Industry's newest approach to selling NextGen, which is beginning to look like a white elephant with a tattoo saying "Solution in Search of A Sucker", is to use complex derivative financing to pay for the gizmos, because the inscrutability of derivatives is socially acceptable and we're running out of ways to sell this stuff - which, again, nobody will buy with their own money.

Industry is no longer developing innovative solutions; they're now searching for innovative financing techniques to get somebody to commit to buying these gizmos. From today's Wall Street Journal, "New Way to Upgrade Air Control", (also: Bloomberg)
On Monday, ITT and Nexa Capital Partners LLC are expected to announce proposals to use about $150 million in federal loan guarantees as seed money to establish a larger, self-sustaining fund to pay for installing upgraded equipment on potentially thousands of U.S. airliners.

The goal is to help carriers fund their piece of a delay-plagued effort by the Federal Aviation Administration to create a satellite-based traffic control network.

Expected to cost more than $40 billion overall, the next-generation solution has been stymied by a persistent reluctance by airlines to invest billions of dollars to upgrade airborne devices. Now, after years of delays and futile industry lobbying for direct federal aid, ITT and its partner believe they have found the key to overcoming airline resistance.

ITT Chairman Steven Loranger has championed the loan-guarantee fund despite initial disinterest—and sometimes even hostility—from various industry players.

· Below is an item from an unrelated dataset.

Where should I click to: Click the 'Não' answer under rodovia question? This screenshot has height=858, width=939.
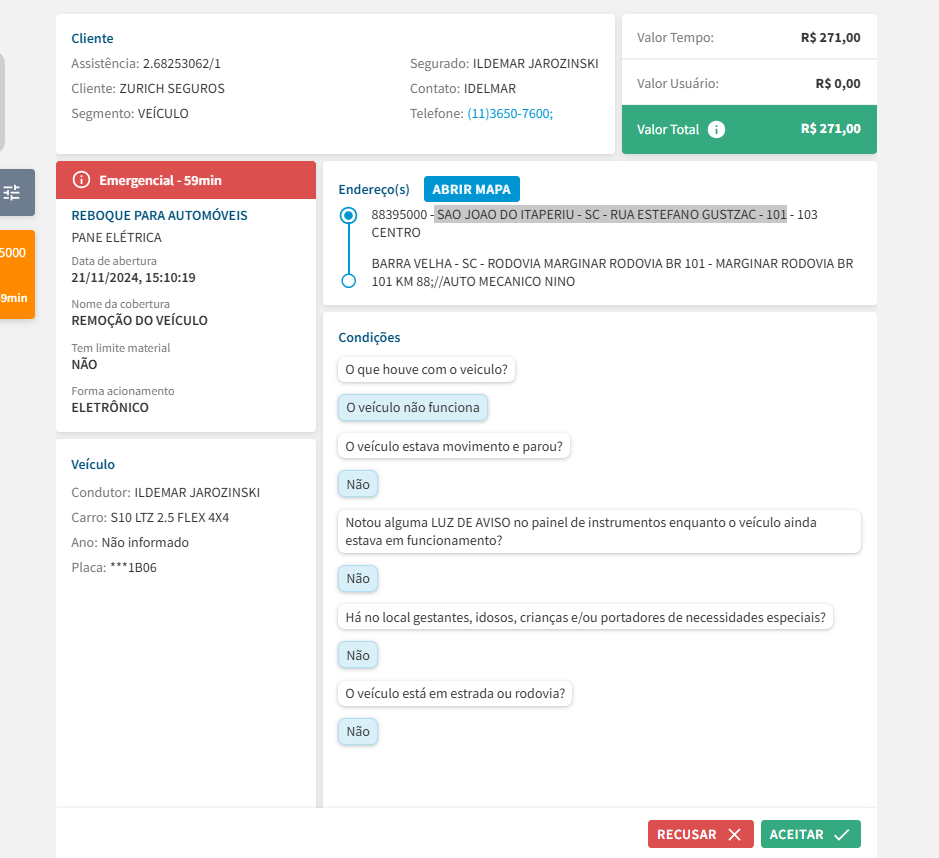point(358,731)
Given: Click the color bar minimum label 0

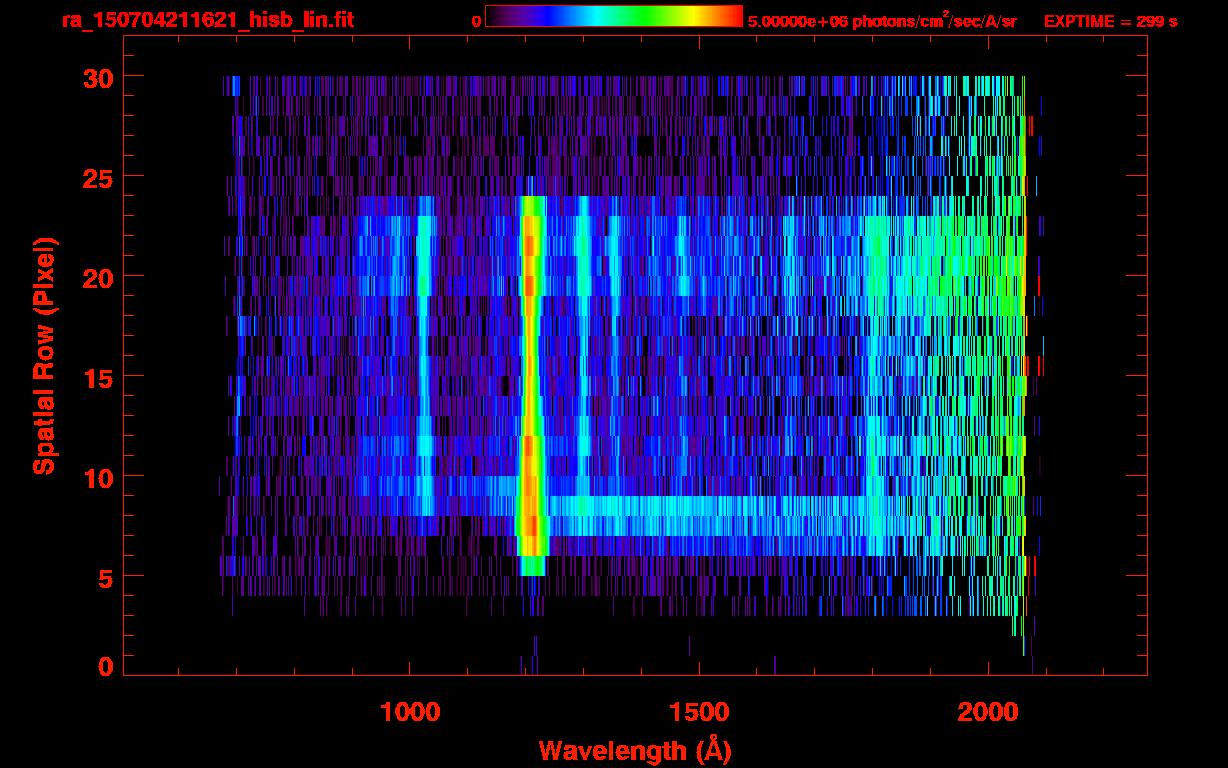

The most unusual aspect is that airlines would gradually repay the cost of equipping planes only after they start reaping fuel and schedule benefits.

Nexa Capital's managing partner, Russell Chew, a former senior FAA and JetBlue official, said in an interview that the proposed fund is unique because it is pegged to the FAA's ability to deliver on promised benefits. If the rollout of NextGen falters due to a lack of agency or congressional support, airlines essentially would be off the hook for repaying the loans.

It might work. There's a sucker born every minute. More coming.